Не могу поверить, что это происходит. Кейт выглядит просто убитой, я чувствую себя убитым. Это совершенно не то впечатление, какое бы мне хотелось, чтобы на нее произвела моя семья.
– Джинни… – пытается что-то сказать папа, но мама совершенно не дает ему этой возможности. Вместо этого она обращается к тете.
– Не имеет значения. Они поженились в Греции. Это даже незаконно, – она говорит это, как само собой разумеющееся, но мы все просто смотрим друг на друга. И тетя Гермиона отвечает ей:
– Это не значит, что это незаконно.
Мама просто незаинтересованно пожимает плечами, как будто ей совершенно плевать.
– Это не имеет здесь силы, пока твое министерство это не заверит, – едко говорит она. – И этого не будет.
– Почему?
– Потому что ты это запретишь! – раздраженно говорит мама. – Серьезно, ты же не можешь думать, что это хорошая идея! Они слишком молоды!
Но тетя Гермиона выглядит несколько растерянной и раздраженной. Представляю, насколько ей не нравится, что мама вытащила ее сюда в такой момент.
– Джинни, они взрослые, – спокойно говорит она. – Они могут жениться сколько хотят.

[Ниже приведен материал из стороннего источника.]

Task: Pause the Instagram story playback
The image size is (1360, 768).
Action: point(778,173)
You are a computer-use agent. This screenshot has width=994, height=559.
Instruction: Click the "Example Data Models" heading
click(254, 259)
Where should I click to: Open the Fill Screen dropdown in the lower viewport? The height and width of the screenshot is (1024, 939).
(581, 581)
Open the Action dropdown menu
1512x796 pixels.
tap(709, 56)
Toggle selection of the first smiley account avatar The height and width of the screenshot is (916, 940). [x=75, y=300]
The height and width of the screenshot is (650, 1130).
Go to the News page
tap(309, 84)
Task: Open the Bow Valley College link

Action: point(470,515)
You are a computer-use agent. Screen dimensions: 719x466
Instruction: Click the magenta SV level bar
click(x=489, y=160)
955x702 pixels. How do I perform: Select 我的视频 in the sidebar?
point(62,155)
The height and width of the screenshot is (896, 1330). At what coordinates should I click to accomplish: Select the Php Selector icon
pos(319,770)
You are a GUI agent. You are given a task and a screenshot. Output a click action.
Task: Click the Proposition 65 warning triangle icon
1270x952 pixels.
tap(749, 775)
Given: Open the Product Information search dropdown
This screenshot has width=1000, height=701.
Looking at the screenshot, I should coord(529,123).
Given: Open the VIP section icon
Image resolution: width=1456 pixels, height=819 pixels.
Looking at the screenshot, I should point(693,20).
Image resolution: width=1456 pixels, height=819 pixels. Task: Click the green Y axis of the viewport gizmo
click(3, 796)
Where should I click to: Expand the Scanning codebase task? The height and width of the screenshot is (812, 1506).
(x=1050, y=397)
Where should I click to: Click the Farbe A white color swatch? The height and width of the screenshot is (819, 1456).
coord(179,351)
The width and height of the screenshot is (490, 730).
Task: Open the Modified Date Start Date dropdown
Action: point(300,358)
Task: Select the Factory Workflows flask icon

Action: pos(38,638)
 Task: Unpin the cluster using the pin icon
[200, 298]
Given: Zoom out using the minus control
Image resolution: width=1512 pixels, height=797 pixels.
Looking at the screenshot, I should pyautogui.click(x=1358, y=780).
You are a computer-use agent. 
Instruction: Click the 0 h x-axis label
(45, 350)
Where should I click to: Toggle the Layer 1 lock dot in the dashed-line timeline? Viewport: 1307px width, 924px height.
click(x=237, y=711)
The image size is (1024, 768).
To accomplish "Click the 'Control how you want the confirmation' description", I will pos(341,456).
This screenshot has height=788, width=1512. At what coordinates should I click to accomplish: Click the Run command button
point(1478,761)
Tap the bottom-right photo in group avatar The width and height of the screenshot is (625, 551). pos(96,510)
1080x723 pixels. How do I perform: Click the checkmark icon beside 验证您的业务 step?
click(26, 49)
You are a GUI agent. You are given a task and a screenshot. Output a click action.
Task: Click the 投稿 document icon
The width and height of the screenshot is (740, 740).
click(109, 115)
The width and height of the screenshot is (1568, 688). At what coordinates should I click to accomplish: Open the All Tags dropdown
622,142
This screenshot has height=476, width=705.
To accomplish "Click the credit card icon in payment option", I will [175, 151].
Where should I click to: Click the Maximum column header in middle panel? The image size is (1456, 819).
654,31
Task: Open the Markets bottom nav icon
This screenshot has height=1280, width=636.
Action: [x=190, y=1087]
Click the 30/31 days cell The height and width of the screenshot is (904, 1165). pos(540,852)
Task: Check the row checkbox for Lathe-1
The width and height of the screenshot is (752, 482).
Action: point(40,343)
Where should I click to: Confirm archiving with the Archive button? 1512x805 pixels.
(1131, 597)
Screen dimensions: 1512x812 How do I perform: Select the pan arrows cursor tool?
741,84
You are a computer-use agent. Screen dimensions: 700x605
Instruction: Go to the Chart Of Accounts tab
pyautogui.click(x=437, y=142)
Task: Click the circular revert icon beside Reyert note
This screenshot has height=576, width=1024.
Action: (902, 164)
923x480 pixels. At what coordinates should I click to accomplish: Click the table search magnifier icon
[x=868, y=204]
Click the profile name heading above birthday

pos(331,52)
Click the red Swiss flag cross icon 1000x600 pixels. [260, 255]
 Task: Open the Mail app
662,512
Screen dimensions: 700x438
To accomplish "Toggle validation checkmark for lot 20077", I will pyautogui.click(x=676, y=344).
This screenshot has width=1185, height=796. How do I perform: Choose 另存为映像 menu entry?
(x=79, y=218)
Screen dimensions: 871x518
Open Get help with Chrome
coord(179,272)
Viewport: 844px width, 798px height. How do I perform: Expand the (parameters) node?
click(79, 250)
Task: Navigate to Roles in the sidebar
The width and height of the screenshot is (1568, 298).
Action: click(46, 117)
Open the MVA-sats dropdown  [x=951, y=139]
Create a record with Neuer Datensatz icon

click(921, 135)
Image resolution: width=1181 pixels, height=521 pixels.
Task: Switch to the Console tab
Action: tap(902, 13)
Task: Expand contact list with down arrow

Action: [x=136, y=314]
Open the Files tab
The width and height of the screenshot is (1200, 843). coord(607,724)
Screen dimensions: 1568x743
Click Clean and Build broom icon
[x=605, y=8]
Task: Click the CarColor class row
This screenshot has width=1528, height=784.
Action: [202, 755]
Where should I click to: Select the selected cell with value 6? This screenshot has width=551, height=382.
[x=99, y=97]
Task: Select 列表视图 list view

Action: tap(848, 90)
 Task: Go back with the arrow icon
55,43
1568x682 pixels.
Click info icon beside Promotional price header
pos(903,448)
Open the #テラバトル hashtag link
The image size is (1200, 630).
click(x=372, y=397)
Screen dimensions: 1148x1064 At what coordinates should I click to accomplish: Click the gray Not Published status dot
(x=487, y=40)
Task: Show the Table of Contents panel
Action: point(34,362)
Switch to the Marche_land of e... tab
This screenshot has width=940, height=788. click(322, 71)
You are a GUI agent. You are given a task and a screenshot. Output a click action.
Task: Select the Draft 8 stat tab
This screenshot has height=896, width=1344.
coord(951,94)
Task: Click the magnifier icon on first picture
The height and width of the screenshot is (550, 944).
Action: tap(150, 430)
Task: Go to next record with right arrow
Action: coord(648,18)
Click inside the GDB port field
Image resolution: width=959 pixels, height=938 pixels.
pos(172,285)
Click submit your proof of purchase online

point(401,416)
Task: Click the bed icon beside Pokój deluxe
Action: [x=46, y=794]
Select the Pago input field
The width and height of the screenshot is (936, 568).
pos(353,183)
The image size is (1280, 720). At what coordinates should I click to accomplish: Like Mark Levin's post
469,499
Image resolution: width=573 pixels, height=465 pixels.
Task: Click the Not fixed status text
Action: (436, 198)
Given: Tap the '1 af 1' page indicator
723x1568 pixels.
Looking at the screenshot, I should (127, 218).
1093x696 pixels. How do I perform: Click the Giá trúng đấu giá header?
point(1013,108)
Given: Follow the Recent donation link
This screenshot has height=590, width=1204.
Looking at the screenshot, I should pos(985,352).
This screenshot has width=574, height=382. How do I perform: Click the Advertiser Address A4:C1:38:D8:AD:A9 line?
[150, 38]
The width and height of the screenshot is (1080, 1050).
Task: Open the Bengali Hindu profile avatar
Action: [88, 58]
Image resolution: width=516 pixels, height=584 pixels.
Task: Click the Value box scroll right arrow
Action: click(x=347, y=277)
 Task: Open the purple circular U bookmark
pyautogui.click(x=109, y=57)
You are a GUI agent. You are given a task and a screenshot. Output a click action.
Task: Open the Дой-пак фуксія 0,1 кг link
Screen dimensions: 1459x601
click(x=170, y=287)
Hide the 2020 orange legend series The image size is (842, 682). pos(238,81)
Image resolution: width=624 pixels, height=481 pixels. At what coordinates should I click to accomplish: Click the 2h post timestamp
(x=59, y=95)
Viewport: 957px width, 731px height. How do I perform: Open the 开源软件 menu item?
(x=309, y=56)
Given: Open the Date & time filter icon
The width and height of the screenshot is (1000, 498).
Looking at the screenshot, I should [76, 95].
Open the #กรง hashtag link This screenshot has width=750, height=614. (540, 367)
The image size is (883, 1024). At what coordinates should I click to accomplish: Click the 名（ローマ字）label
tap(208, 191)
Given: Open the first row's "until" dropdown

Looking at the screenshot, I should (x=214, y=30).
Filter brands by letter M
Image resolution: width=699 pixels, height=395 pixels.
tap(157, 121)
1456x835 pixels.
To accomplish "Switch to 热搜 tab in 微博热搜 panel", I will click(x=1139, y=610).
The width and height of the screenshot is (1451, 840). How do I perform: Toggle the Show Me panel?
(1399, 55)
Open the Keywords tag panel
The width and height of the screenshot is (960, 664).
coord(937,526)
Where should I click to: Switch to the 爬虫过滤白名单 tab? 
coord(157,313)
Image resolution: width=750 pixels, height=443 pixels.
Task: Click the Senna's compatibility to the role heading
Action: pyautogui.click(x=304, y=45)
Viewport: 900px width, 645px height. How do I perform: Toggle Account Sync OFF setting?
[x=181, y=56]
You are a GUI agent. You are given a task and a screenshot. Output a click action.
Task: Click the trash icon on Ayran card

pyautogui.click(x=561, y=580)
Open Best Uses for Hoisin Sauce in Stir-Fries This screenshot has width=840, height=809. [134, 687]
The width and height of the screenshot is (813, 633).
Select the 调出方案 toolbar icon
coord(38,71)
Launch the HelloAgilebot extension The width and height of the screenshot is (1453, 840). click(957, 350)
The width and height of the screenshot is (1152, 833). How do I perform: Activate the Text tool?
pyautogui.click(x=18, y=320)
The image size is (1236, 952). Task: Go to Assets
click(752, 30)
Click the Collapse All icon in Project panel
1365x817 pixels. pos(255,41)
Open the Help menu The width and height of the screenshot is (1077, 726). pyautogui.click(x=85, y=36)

Но мама выглядит уже совершенно безумной.
– Им только по двадцать два! Они недостаточно взрослые, чтобы жениться!
– Тебе было двадцать два, когда ты вышла замуж.
И вот и оно.
Слова висят в воздухе, и на долгие, тяжелые секунды повисает тишина. Я рад, что тетя Гермиона сказала это раньше меня. Эта мысль несколько раз пробегала у меня в голове, но я предпочитал держать ее при себе. Каким-то образом (и, как оказывается, правильно), я полагал, что это будет не самым безопасным заявлением.